Stéphanie Darmont est assistante sociale pour l’association Les Trois Portes à Namur. Depuis près de 15 ans, elle accompagne femmes et enfants victimes de violences au sein de la maison d’accueil. Stéphanie les aide à s’épanouir et s’autonomiser au quotidien. Plus qu’un logement, Les Trois Portes représente un véritable foyer pour les victimes, qui le rendent bien aux équipes de la maison. Rencontre.
À quoi servent les maisons d’accueil ?
L’objectif des maisons d’accueil, c’est de proposer un accompagnement psychosocial et éducatif à toute personne en difficultés sociales. Les publics sont donc très variés. Les personnes qui rentrent chez nous veulent pour la plupart retrouver un logement pérenne et établir une certaine stabilité dans leur quotidien.
Dans le cadre de violences conjugales, femmes et enfants sont accueilli·e·s car il y a souvent une perte de logement suite à ces faits de violence. Notre décret prévoit 9 mois d’hébergement qui peuvent être prolongés sur base d’une dérogation auprès de la région wallonne (et cette demande doit être motivée). Le délai maximum d’hébergement en maisons d’accueil, c’est un an et demi.
Comment les familles sont-elles sélectionnées ?
La maison d’accueil est souvent complète, on fonctionne par liste d’attente. Pour chaque composition familiale (1, 2, 3 enfants…), il y a une liste d’attente différente. Pour pouvoir entrer en maison d’accueil en Région wallonne, il faut être en détention d’un titre de séjour légal en Belgique. Donc on ne peut malheureusement pas accueillir des victimes de violences conjugales et intrafamiliales qui sont dans un parcours illégal en Belgique.
Le 2e critère, c’est que le décret nous impose de calculer des frais d’hébergement particuliers en fonction des revenus des personnes. Il y a donc une quote-part qui est payée par les femmes et à côté de ça, on demande une intervention sociale auprès des CPAS. Mais malheureusement, tous les dossiers ne sont pas forcément acceptés.
Pour obtenir une place, les délais sont très fluctuants. On a parfois beaucoup de demandes simultanées puis plus de demandes pendant quelques temps. Entre-temps, généralement et heureusement, les personnes sur liste d’attente ont trouvé des solutions dans d’autres structures d’accueil ou d’autres ressources externes. À l’inverse, certaines personnes sont toujours en attente et renouvellent leur demande. Dans ce cas-là, nous les rappelons.
########################################
> Série de consignes
1. Répondez à ces questions sur l'entretien consacré à la maison d'accueil Les Trois Portes :
(a) Depuis combien de temps Stéphanie Darmont accompagne-t-elle des femmes et des enfants victimes de violences ?
(b) Combien de mois d'hébergement le décret prévoit-il ?
(c) Quel document faut-il détenir pour entrer en maison d'accueil en Région wallonne ?
2. Prolongez l'entretien sur la maison d'accueil Les Trois Portes en reprenant après sa dernière phrase.
Les lignes qui suivent n'ont aucun lien avec l'entretien sur la maison d'accueil.

> Données du corpus
########################################
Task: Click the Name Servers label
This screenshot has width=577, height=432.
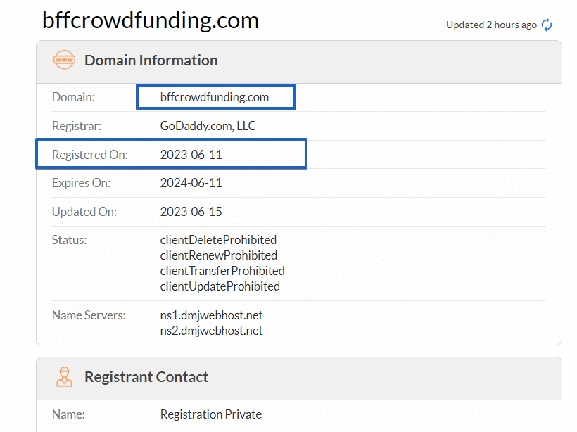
########################################
> Réponses ci-dessous
1.
(a) Depuis près de 15 ans.
(b) 9 mois.
(c) Un titre de séjour légal en Belgique.

2.
Comment assurez-vous la sécurité des femmes et des enfants ?
Nous ne sommes pas un refuge, il y a des institutions spécialisées pour ce type de besoin. Lorsque l’on recherche notre maison sur internet, on trouve facilement l’adresse. Il y a quand même tout un dispositif qui est mis en place. Il y a une barrière avec des caméras où il faut sonner et où nous observons qui rentre et qui sort. C’est important de rappeler que dans le cadre de violences conjugales, il n’y a pas forcément de séparation des conjoints. Mais si le motif d’accueil dans notre maison, c’est une situation de violences conjugales, monsieur ne rentre pas chez nous. Madame peut le voir à l’extérieur si elle le souhaite mais pour veiller à la sécurité de tout le monde, c’est important qu’elle garde cette bulle de sécurité en interne.
Comment accompagner les femmes et enfants victimes de violences ?
Nous avons la chance d’avoir une équipe pluridisciplinaire au sein de la maison. Nous avons des éducatrices·teurs de jour, disponibles 24 heures sur 24, 7 jours sur 7, des assistantes sociales, une psychologue, une infirmière en santé communautaire, une psychomotricienne, etc. Tout cela permet de participer au processus de sécurisation de la personne. On est une grande équipe mais le réseau externe reste indispensable. On va notamment travailler avec des avocat∙e∙s qui sont spécialisé∙e∙s dans les domaines des violences conjugales.
Nous sommes une parenthèse bienveillante dans la vie de ces familles. On ne va jamais aller plus loin que ce que la victime se sent capable d’effectuer. On va respecter son rythme. Notre priorité c’est vraiment de pouvoir assurer une sécurité physique, psychique. Offrir un cordon sanitaire aux victimes et vraiment veiller à ce qu’adultes et enfants, puissent vraiment se réapproprier une place.
C’est important de leur rappeler que le fait d’être victime ne les définit pas. On est là pour elles mais surtout pour qu’elles puissent activer des ressources internes et externes pour reprendre le pouvoir de leur situation, de leur rôle parental et de leur vie. On ne fait pas les choses à leur place.
Pourquoi est-ce souvent les femmes qui quittent le domicile dans le cadre de violences ?
La Belgique est l’un des rares pays à avoir légiféré sur les violences conjugales. Malheureusement, c’est encore la victime qui paye les pots cassés et qui doit quitter le domicile conjugal pour sa propre sécurité et celle de ses enfants. C’est une double peine.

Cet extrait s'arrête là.